Styling itself the 'World's Biggest Creative Department', OpenAd is a relatively minor Slovenian-owned internet business with just thirty-nine staff worldwide. Yet some see it as the shape of things to come - maybe, even, the writing on the wall for traditional ad agencies.
However, OpenAd MD Katarina Skoberne stresses the venture isn't competing with agencies. She insists it simply supplements the use by clients of freelance creatives. "We are not an online ad agency, we are merely a resource of creative material," she says.
Although registered in Switzerland, OpenAd's sales and marketing arm operates out of London while the global support centre is based in Slovenia.
Membership of the exchange is free to the 5,000-plus creatives on OpenAd's register. Explains Skoberne: "Anyone who has registered as a creative supplier - and anyone can - is free to answer the brief, or not, as they choose. Clients pay an initial set membership fee to join OpenAd, then a licence fee for the ideas they use."
"This allows them to post briefs on the site and view existing ideas, paying somewhere between $3000 and $100,000 depending upon the number of pitches they want to hold, the number of categories they want to access and the number of staff who have access."
Among those who have used OpenAd is UK-based charity Comic Relief. Enthuses Amanda Horton-Mastin, new media director: "Make Poverty History was a global campaign and the thing about OpenAd is that it opens the window to global ideas, even for very small clients. It was quick, it was cheap, and the idea we chose was excellent."

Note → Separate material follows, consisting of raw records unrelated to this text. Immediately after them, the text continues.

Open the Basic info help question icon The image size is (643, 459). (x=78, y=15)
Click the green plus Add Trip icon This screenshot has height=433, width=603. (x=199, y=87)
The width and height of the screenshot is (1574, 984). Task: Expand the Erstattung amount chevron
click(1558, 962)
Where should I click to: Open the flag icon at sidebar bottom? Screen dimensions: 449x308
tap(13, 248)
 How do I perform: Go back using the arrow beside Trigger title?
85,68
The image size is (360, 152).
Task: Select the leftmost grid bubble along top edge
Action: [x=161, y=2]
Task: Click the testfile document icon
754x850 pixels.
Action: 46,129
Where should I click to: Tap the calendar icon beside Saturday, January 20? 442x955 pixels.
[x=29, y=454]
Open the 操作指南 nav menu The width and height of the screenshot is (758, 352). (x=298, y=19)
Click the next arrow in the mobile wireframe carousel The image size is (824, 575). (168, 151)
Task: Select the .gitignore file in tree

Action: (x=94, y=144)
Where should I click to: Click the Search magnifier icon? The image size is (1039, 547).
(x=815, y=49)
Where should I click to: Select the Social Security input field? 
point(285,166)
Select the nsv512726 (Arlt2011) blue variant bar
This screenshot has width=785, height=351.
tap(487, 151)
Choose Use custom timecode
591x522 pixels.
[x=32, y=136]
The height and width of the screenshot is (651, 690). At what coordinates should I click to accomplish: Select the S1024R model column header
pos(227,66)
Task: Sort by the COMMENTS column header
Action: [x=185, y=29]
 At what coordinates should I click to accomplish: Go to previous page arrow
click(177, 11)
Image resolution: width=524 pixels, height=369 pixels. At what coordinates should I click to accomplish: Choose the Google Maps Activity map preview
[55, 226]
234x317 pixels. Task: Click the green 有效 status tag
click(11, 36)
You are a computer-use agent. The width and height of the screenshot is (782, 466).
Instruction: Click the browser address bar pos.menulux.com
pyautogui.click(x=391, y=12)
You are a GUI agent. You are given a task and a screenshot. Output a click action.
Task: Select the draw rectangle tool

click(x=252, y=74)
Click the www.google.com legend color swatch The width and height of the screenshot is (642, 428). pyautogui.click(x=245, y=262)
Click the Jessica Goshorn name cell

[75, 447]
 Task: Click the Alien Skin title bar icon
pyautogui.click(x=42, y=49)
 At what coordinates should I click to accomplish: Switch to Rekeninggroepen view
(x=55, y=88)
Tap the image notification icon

Another client is Emap's men's magazine FHM which has used OpenAd three times in the past two years. "We started off with one-off tactical promotions and recently asked for a full-blown branding campaign," says marketing manager Ben Cordle.
"The creative response was fantastic. It gave us access to heavyweight creative talent and saved us thousands or even tens of thousands of pounds on agency overheads."